October 31, 2024
This release (2.9.0-b383) of Cloudera DataFlow increases developer productivity through the introduction of Parameter Groups which can be shared between flow drafts. Developers can now also create NiFi 2.0 flows in the Designer leveraging new Cloudera exclusive processors for building RAG data pipelines. Deployments can now be configured with a Prometheus endpoint that allows scraping Apache NiFi metrics. Cloudera DataFlow’s service and deployment events and alerts now support in-app and email notifications.
What's new
- Latest NiFi version
-
Flow Deployments and Test Sessions now support the latest Apache NiFi 1.27 release.
- Build NiFi 2.0 flows in Flow Designer [Technical Preview]
-
You can now select NiFi 2.0 when creating drafts and start test sessions including the ability to configure your test session to use your custom Python based processors.
New Cloudera-exclusive AI processors for NiFi 2 [Technical Preview]

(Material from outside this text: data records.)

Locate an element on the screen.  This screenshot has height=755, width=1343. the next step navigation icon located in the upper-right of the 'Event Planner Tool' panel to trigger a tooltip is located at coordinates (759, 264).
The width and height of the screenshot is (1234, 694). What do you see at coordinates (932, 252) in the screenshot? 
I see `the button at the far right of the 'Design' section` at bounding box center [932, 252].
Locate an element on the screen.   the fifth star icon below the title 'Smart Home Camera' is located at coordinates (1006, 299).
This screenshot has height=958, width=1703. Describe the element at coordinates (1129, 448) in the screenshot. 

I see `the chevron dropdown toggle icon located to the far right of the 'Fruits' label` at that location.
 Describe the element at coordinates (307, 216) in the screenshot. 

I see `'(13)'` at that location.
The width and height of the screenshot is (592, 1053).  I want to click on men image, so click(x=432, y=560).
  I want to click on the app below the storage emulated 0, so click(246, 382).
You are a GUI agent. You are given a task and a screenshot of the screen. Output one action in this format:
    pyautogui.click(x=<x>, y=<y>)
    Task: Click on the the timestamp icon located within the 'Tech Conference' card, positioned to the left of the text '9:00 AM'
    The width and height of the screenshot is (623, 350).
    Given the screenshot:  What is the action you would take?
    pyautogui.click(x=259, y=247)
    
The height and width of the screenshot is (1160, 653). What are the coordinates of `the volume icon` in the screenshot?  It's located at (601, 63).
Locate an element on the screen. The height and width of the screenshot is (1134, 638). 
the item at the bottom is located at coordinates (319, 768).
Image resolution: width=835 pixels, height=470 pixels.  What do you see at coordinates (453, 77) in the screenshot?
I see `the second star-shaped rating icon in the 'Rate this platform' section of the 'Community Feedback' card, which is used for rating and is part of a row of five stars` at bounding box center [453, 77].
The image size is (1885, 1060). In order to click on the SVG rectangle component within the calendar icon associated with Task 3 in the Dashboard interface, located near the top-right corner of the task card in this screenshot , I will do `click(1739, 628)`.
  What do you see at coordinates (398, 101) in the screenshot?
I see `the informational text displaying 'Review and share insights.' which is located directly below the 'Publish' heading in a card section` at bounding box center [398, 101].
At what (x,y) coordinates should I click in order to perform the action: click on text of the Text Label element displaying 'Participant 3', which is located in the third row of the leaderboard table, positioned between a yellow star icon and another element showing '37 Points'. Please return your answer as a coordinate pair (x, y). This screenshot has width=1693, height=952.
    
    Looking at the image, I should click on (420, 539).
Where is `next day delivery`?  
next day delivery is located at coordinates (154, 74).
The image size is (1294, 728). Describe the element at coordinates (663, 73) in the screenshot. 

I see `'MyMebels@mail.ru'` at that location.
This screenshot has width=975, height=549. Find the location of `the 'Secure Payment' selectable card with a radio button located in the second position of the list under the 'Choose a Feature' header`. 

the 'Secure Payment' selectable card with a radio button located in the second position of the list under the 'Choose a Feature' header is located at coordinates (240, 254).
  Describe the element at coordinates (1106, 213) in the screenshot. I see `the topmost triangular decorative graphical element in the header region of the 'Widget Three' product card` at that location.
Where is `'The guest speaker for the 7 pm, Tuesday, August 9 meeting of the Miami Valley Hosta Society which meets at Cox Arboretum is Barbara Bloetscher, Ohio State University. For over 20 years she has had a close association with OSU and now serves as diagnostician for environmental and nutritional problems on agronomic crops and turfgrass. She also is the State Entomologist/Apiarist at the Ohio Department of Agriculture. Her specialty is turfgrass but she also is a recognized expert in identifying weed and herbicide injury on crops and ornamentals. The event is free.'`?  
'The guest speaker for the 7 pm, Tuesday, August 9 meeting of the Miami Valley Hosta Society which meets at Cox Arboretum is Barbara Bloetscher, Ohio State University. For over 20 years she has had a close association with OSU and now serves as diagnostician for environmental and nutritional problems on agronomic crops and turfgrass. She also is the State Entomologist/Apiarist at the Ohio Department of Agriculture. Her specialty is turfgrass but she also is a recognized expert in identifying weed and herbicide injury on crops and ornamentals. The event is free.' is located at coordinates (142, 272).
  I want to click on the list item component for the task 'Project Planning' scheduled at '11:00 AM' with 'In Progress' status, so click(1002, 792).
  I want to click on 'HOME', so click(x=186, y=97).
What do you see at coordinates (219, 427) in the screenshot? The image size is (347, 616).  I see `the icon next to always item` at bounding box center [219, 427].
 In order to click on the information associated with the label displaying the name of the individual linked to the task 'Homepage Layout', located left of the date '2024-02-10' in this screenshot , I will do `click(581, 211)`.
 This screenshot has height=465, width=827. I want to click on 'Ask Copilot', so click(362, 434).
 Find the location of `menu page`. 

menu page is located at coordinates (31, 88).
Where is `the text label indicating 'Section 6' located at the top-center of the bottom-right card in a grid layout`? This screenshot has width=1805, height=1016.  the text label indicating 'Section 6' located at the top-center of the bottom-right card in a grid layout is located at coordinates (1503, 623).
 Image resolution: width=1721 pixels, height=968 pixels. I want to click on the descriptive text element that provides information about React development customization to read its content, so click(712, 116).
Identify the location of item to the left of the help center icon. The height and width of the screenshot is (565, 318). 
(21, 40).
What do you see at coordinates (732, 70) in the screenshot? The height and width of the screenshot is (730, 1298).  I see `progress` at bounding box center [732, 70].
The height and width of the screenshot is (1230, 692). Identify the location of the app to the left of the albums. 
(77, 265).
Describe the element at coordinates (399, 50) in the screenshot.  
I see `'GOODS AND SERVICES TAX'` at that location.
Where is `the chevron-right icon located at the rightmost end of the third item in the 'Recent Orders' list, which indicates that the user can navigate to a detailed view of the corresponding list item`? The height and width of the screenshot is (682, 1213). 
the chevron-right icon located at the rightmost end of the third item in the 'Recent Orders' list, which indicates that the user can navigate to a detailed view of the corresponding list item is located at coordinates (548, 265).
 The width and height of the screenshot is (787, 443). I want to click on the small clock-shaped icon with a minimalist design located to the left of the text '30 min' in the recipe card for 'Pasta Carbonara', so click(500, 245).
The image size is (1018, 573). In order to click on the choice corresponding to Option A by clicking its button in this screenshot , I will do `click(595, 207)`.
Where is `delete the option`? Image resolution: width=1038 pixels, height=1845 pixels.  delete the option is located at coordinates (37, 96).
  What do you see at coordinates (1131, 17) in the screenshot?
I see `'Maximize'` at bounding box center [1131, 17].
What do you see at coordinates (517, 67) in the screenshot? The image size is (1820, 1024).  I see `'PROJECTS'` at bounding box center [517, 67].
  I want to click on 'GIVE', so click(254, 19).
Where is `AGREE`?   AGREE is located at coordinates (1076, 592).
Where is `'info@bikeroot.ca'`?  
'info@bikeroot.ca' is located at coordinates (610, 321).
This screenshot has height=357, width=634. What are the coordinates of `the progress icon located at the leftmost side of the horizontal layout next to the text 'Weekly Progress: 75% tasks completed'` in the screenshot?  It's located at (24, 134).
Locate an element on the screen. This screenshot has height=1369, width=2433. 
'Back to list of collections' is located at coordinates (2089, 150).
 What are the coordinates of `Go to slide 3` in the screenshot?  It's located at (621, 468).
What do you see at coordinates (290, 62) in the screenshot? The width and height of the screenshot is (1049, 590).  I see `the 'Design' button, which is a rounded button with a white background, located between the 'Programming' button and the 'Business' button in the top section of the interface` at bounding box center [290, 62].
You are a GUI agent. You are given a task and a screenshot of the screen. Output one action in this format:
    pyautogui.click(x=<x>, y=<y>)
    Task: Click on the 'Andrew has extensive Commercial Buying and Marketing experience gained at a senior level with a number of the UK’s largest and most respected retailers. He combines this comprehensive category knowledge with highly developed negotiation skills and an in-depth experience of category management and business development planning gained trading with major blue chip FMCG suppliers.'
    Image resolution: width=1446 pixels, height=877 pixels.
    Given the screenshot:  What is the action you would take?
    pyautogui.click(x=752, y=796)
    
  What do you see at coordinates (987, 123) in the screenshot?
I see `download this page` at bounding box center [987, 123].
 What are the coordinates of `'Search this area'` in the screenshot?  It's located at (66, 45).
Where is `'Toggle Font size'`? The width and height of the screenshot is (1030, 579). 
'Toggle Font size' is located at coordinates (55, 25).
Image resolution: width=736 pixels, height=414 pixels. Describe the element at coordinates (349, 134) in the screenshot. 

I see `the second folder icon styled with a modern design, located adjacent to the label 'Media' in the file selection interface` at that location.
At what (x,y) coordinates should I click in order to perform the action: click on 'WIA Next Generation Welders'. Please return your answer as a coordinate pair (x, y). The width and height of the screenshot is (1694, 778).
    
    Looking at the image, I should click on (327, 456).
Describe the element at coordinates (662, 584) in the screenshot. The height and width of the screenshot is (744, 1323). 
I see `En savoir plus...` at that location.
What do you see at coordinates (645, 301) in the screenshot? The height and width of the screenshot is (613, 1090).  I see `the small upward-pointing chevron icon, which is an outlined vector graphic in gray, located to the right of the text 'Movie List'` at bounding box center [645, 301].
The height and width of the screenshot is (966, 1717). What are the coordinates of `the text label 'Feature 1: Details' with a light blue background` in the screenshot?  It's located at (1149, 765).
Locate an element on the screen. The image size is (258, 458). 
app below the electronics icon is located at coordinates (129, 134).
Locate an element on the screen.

You can now implement RAG pipelines by using new processors to parse, chunk and vectorize data, bringing context to their LLMs. The following processors are now available with NiFi 2:
-
PartitionPdf, PartitionHtml, PartitionText, PartitionDocx, PartitionCsv
-
ChunkData
-
EmbedData
-
InsertToMilvus, LexicalQueryMilvus, VectorQueryMilvus
-
PutChroma, QueryChroma
-
PutOpenSearchVector, QueryOpenSearchVector
-
- Bedrock Parameter Groups
-
You can now centrally define and manage parameter groups in a workspace and re-use them for multiple drafts, eliminating tedious copy-and-pasting of parameters and their values.
- New Resources page
-
Users can now easily view and manage all their workspace resources like deployments, drafts, parameter groups, inbound connections, custom NAR/Python configurations in a single place.
- Notifications via App and Email for Cloudera DataFlow service and deployment events
-
You can now receive real-time notifications for all events related to a Cloudera DataFlow Service and its deployments through the Cloudera Management Console, under the Notifications tab, and through email.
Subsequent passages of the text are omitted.